“Today a lot of places don’t have a soul,” says Markus Lehr. “but the Ruhr area instead is singing and always feels like you are dancing with life itself.”
Not many photographers would describe a largely forgotten industrial area in Germany in such poetic words – but then not many photographers would visit such a place, nor see exactly what Markus sees.
His project “Notes From The Rust Belt”, dates back to 2004 and sees the Berlin-based photographer transpose his visual preoccupations onto the Ruhr area of western Germany, whose coal mining and steel production plants have now been largely forgotten or transformed.
Despite the region’s inexorable decline in recent decades, Markus Lehr’s images – which feature close-ups of heavy rusting machinery, moss-covered pipes snaking endlessly into the distance, chimneys billowing thick white smoke into the night air – offer plenty of vitality.
Though there are no traces of people a human presence can be detected not only by the enormous man-made structures themselves but by the plethora of human detritus: diggers, shovels, signs, graffiti.

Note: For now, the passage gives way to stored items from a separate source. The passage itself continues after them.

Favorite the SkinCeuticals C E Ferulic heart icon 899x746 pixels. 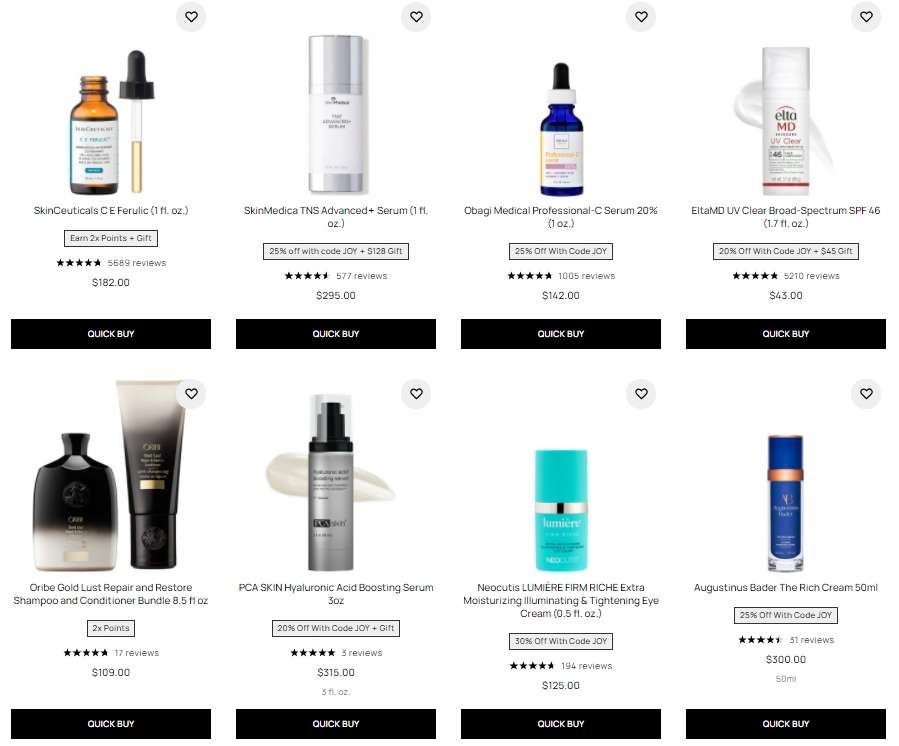pos(191,17)
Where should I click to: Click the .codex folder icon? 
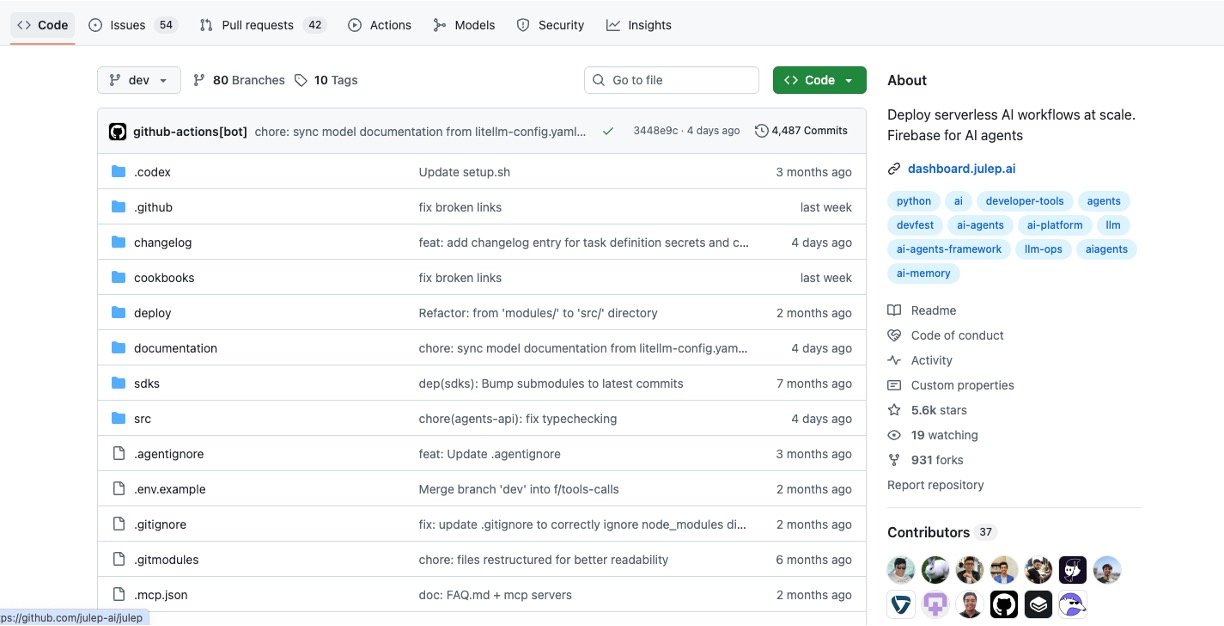tap(118, 172)
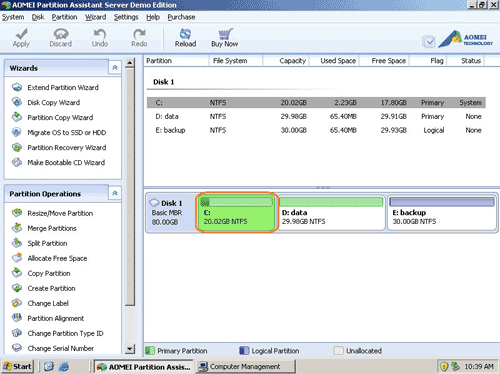500x374 pixels.
Task: Click Change Label operation link
Action: click(48, 303)
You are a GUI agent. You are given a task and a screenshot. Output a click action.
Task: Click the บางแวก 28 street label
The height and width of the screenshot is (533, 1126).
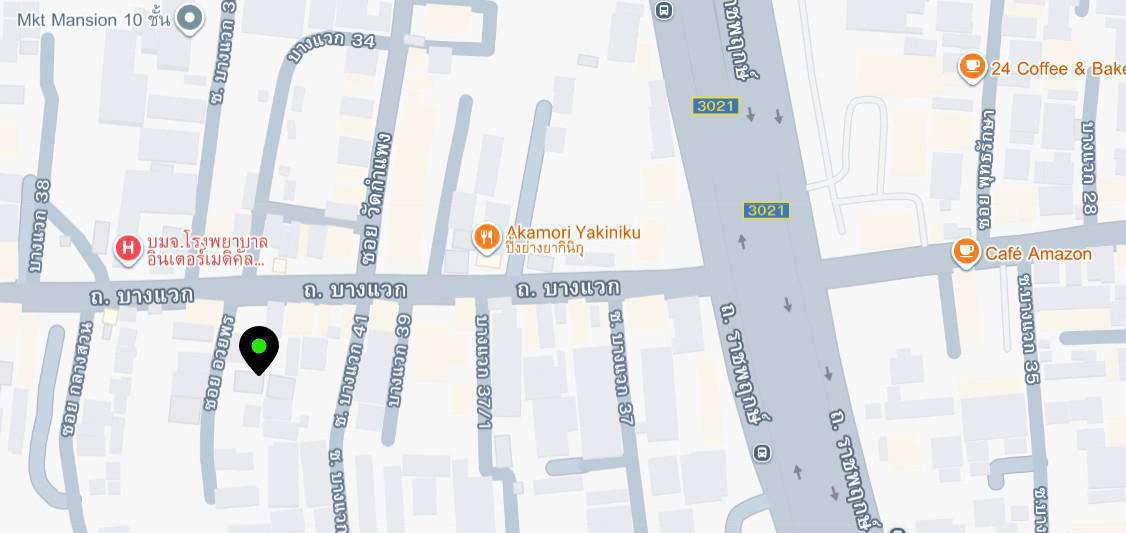pyautogui.click(x=1089, y=168)
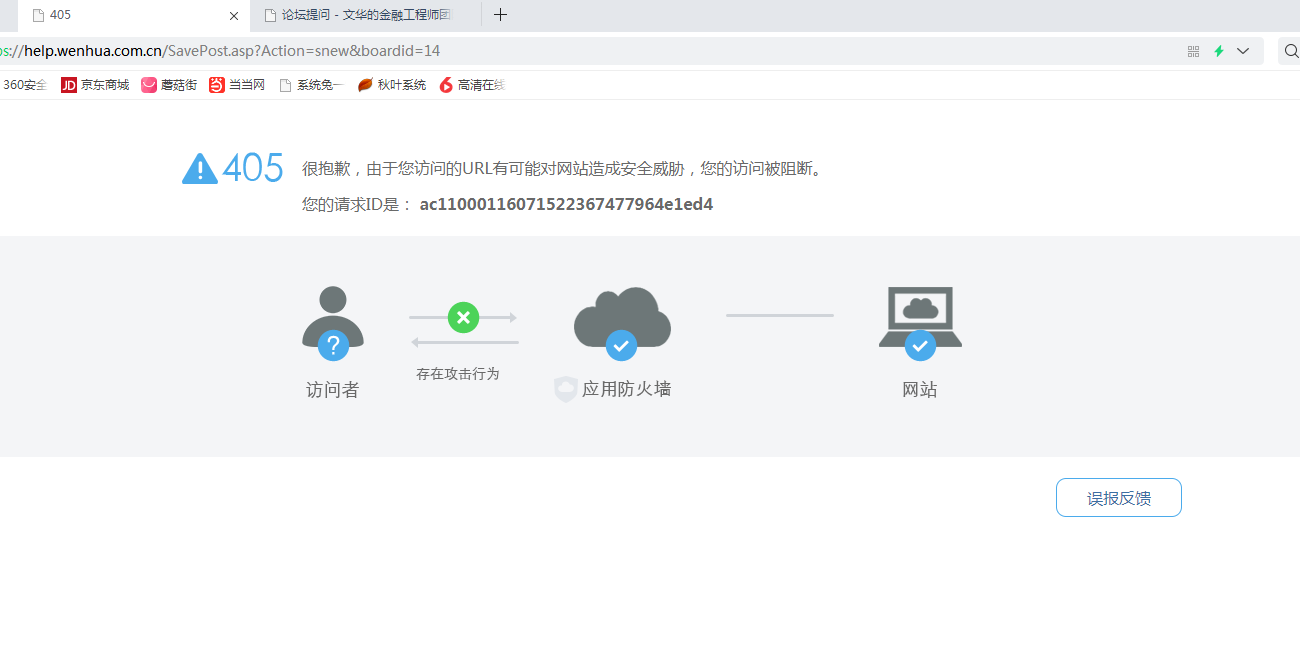Open the 系统免 bookmark

[310, 85]
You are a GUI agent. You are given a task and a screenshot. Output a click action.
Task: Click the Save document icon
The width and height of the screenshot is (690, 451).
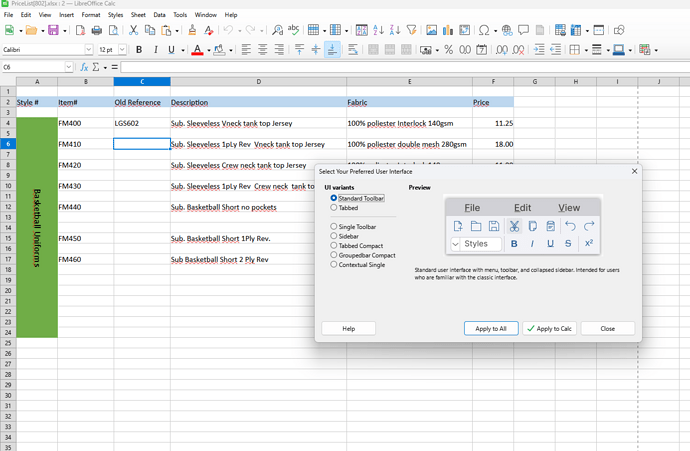point(53,31)
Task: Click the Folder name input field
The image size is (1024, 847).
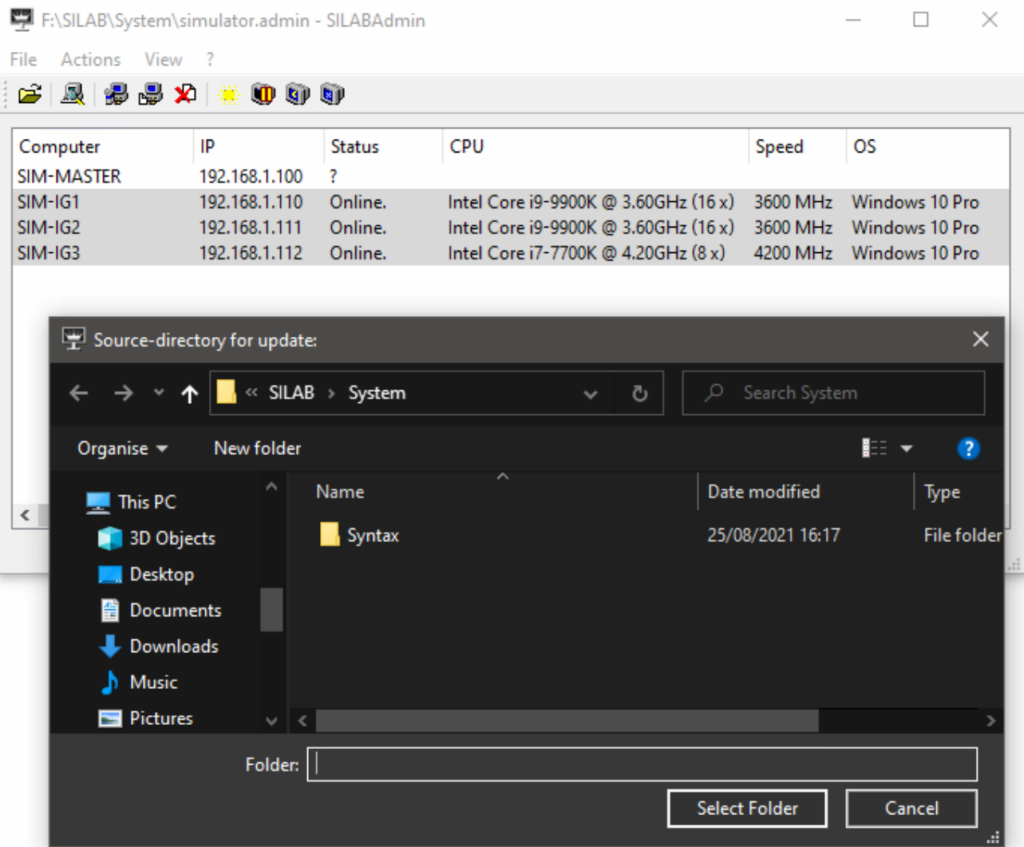Action: (x=641, y=764)
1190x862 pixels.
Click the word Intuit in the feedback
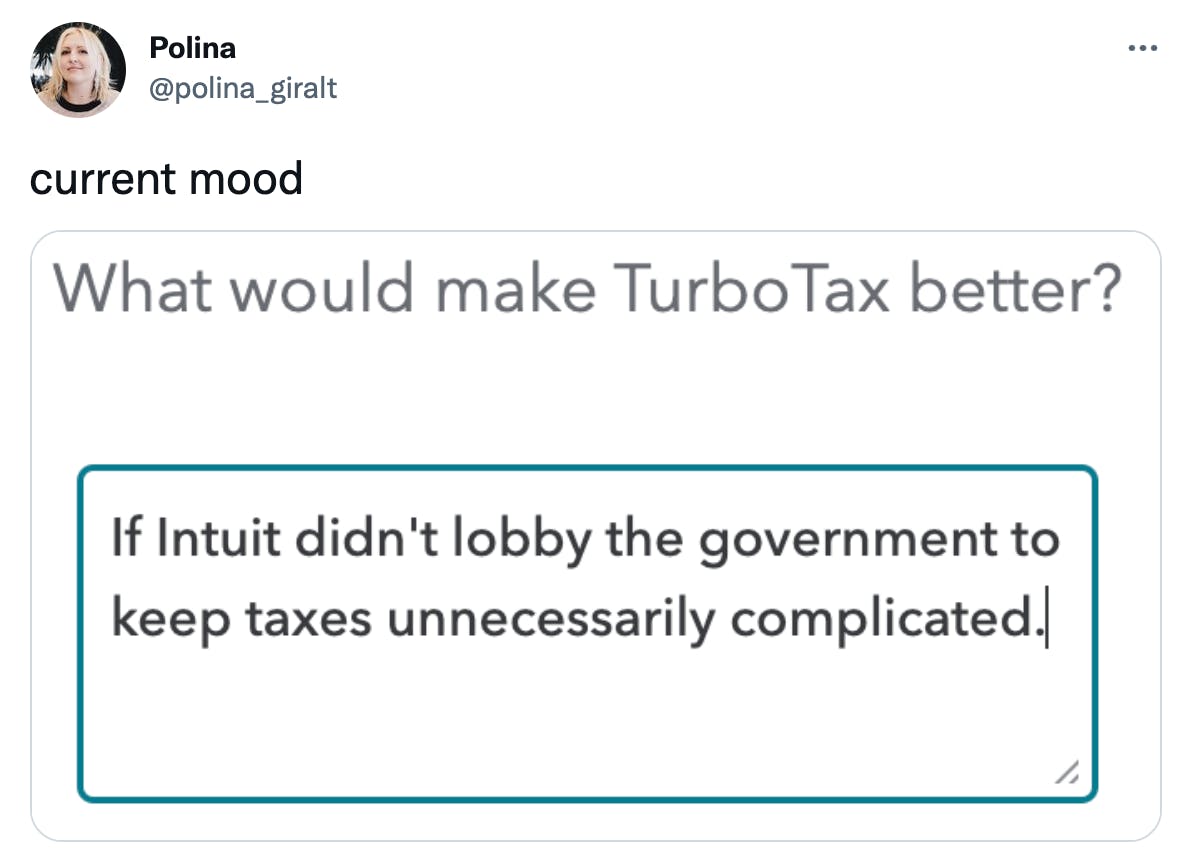[219, 539]
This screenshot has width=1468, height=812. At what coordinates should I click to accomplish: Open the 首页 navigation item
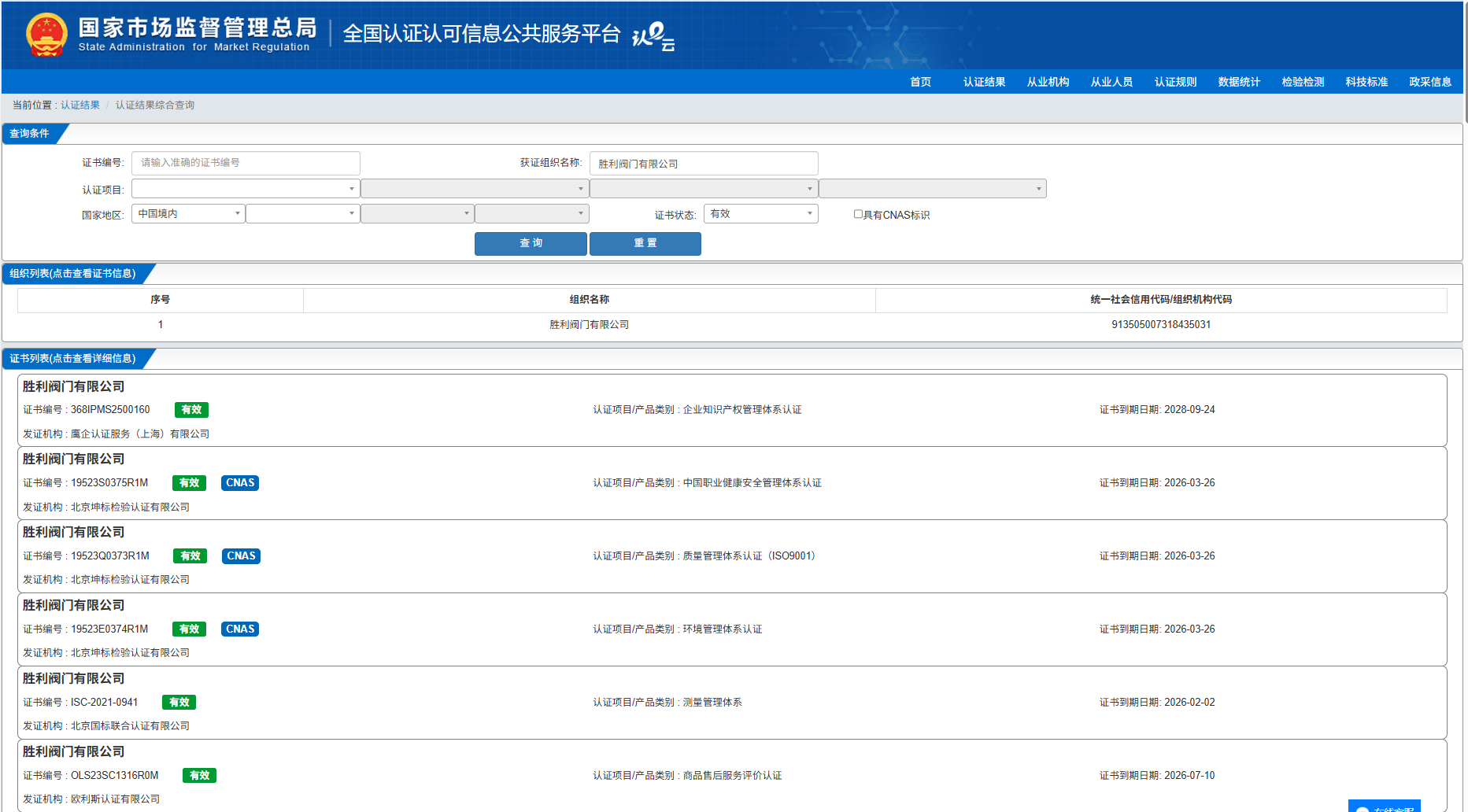point(920,82)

But mostly it’s the compelling synthesis of mood, light and texture that makes these works into cinematic set pieces, the artificial lighting juxtaposed with trees, grass and mounds of earth also serve to remind us of the uncomfortable relationship between industry and
the landscapes it scars and destroys.
“There is this rule for photography, that you should reduce a scene and composition to the essential,” says Markus Lehr. “I am trying to do the opposite – showing it in the context.”